И снова аплодисменты сорвались, будто огромная стая голубей захлопала разом крыльями. Недошлепкин отодвинулся со своим стулом от стола президиума, потом подвинулся еще в сторону и таким манером скрылся от взглядов публики. Он, правда, тоже хлопал, но ладони его при этом не соприкасались. Если бы нее вздумали так хлопать, то аплодисменты были бы абсолютно бесшумны.
С Чихаева пот лил ручьями, он покашливал, смотрел то на потолок, то под стол и ерзал на стуле беспрестанно.

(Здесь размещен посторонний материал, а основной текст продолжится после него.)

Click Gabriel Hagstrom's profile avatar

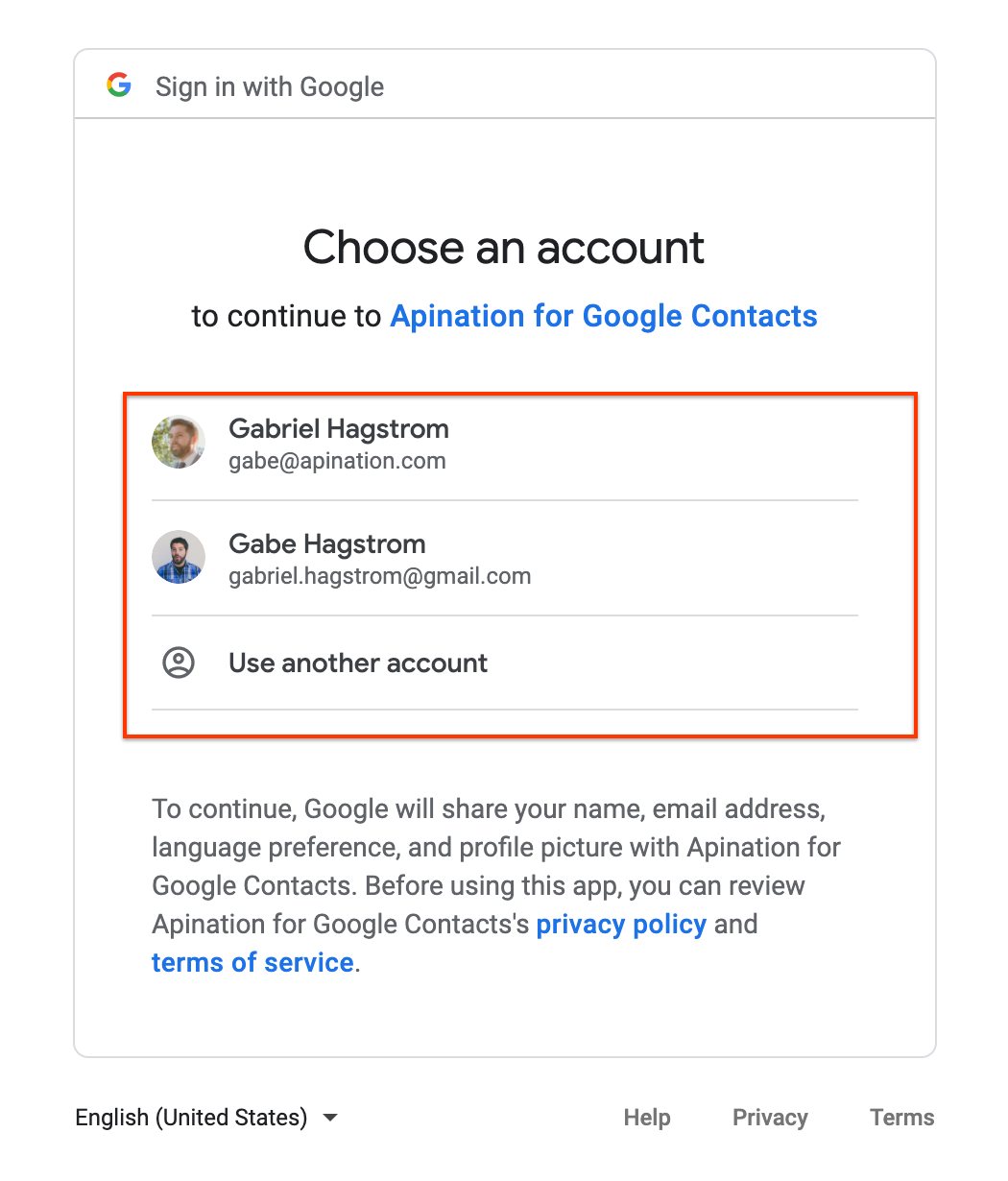[x=179, y=442]
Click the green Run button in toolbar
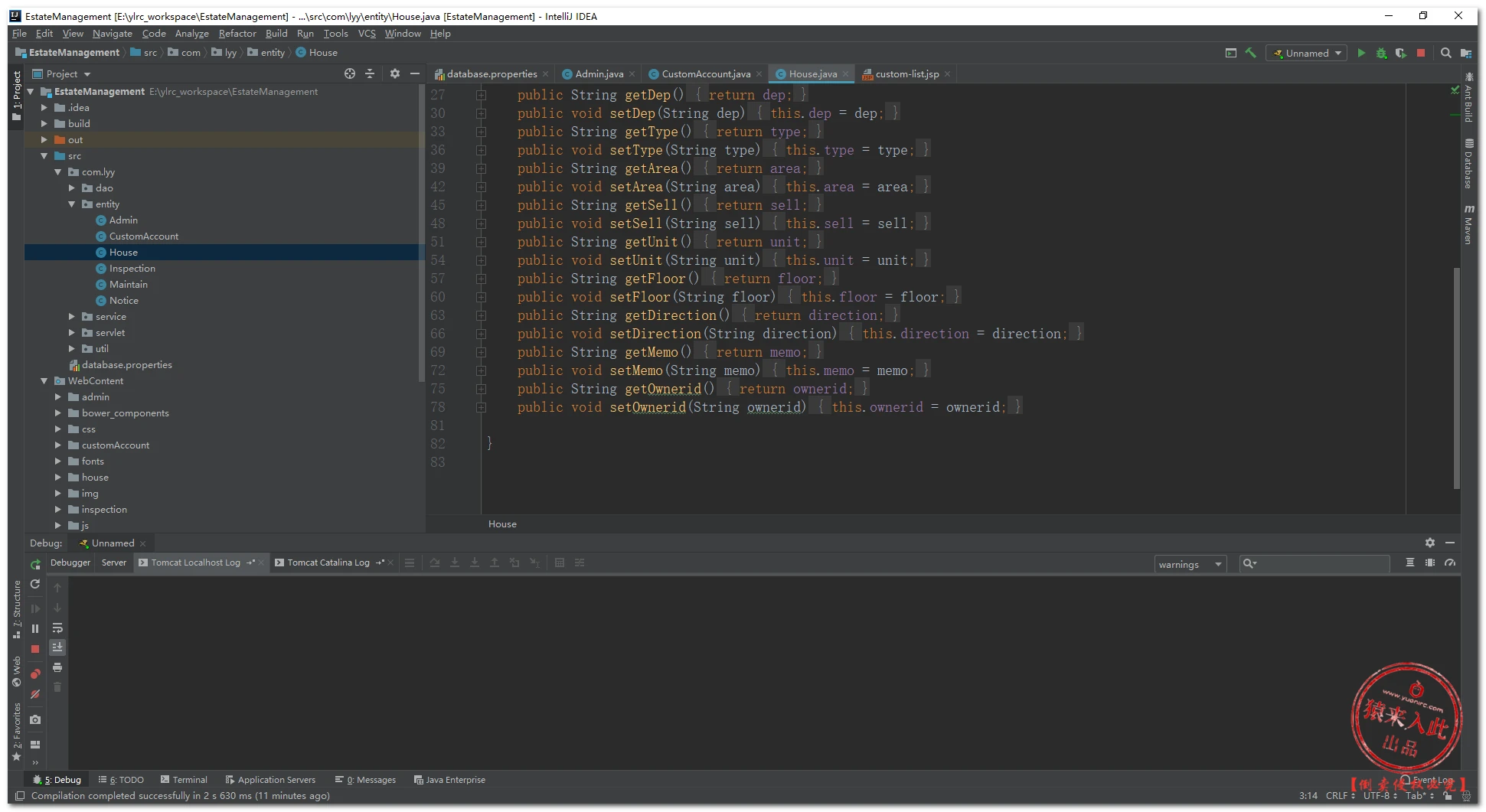Screen dimensions: 1486x812 click(1360, 53)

Когда Терентий Петрович спустился по ступенькам со сцены и зал притих, секретарь райкома встал и сказал:
— На вопросы, поставленные товарищем Климцовым, я постараюсь ответить в конце совещания. Вопросы он поставил чрезвычайно важные. Но сейчас скажу одно: спасибо вам, Терентий Петрович! За правду спасибо! Райком партии вас поддержит.
И снова зал аплодировал так же сильно.
Вот как выступил Терентий Петрович! И ведь ничего не выпил — ни грамма! — а заговорил полным голосом перед делегатами большого совещания, — на весь район заговорил!
Ну и Терентий Петрович!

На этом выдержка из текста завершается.